The recently modernized HMS Renown and the latest designs for the Lion class would serve as the basis for the Resistance class.

At the same time HMS Canada had arrived in Britain for… -whatever the foreign ministry wanted to do with their super dreadnought. Halifax for his part was content to keep his stick around as it was until King George V entered service, at which point it could be refitted or returned to Chile as the situation dictated. Given that it would be in the UK anyways, he encouraged the Chilean ambassador to open discussions between the Chilean Navy and the naval architects of Vickers-Armstrong for an eventual refit. In the meantime, he had another big stick to wave around when negotiating with the continental powers.

Mere days earlier an abortive military coup began and immediately fizzled out in Santiago. Shaken by the close call, President Pedro Aguirre Cerda seized on the opportunity to extend an olive branch to the military. To this end, information that the Chilean government was hoping to turn Almirante Latorre into a modern fast battleship on the cheap was intentionally leaked to the press.

The weak and scandal-prone president of Argentina sought to dissuade the Chileans from upsetting the established balance of power. While doing so he reminded them that Argentine’s coffers were much larger and not burdened with earthquake recovery, and that it could easily match and surpass any Chilean procurement.
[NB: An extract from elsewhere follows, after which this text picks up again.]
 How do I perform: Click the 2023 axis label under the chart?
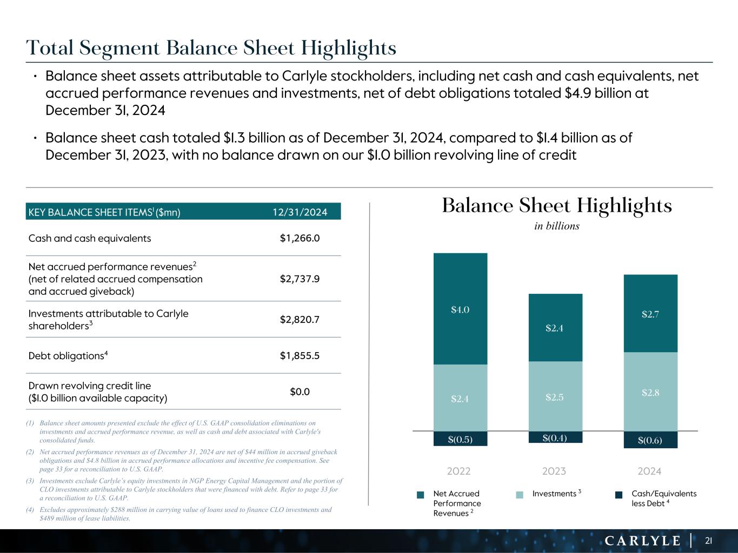tap(554, 471)
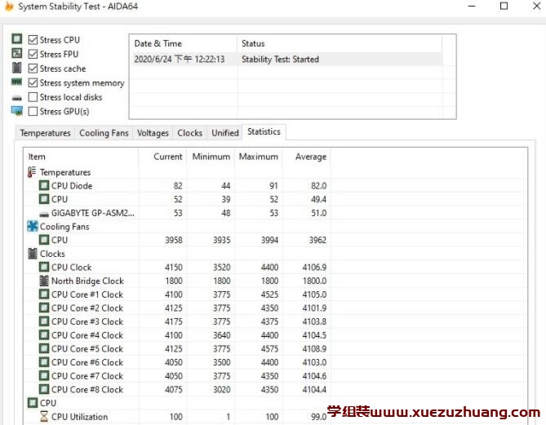Enable Stress local disks option
The width and height of the screenshot is (546, 425).
(33, 97)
It’s likely that line of dialogue could have produced a settlement, had there not been a B between A and C.

The regime of Getúlio Vargas had long held deep seated anxieties about Argentina, and saw a renewed arms race as a wedge issue to rally popular support for the Brazilian Estado Novo. The Brazilian government officially announced its intention to acquire a pair of modern battleships to replace the aging and outmoded Minas Geraes class ships, and issued a tender to the international shipbuilders of the world to that end. The South American Fast Battleship Race had begun.


---

[1] Renown had only just been recommissioned and the King George V was still many months away from being commissioned.

[2] The idea of building “Renown and Repulse for the 1940s” was popular, in that it would produce more fast BBs than the earlier Vanguard proposal, and it finally gave the Admiralty an excuse to use the name HMS Resistance, the planned name of the canceled Revenge Class battleship.
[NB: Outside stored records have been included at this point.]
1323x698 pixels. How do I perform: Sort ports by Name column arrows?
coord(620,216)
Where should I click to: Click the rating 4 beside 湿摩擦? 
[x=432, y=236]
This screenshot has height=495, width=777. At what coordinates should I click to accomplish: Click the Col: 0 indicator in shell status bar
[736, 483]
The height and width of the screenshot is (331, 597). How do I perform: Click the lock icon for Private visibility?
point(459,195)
[3] the former RMS Majestic, and before that the SS Bismarck, a ship in the weight class of the ill fated Titanic.

A/N:
Having mentioned battleships I will surely have to rewrite all of this :p
Great to see this right before my lunch break!
 
The Resistance class sounds like an interesting development, a sort of 'cheap and cheerful' 3x2 15" battlecruiser incorporating lessons from building the King George V, as the Revenge class was to the Queen Elizabeths. Never beloved but always reliable, and most importantly of all, available for service.

I can honestly see the Lions remaining paper designs TTL as wartime needs emphasizes something slightly smaller, a 3x2 16" (or depending on what's available, a 3x3 14") fast-battleship that might end up sharing hull lines with a carrier 'cousin'.
 
Well the HMS Caledonia proposal wouldn't have been quite that big. However in terms of size she'd have been larger than any of the CVs that actually served during WWII, and would have approximately equaled the Midways that were launched after the war ended. Though as a conversion of a much slower civilian ship she'd have been much less capable than a Midway, or even something like Ark Royal, thus the lack of enthusiasm.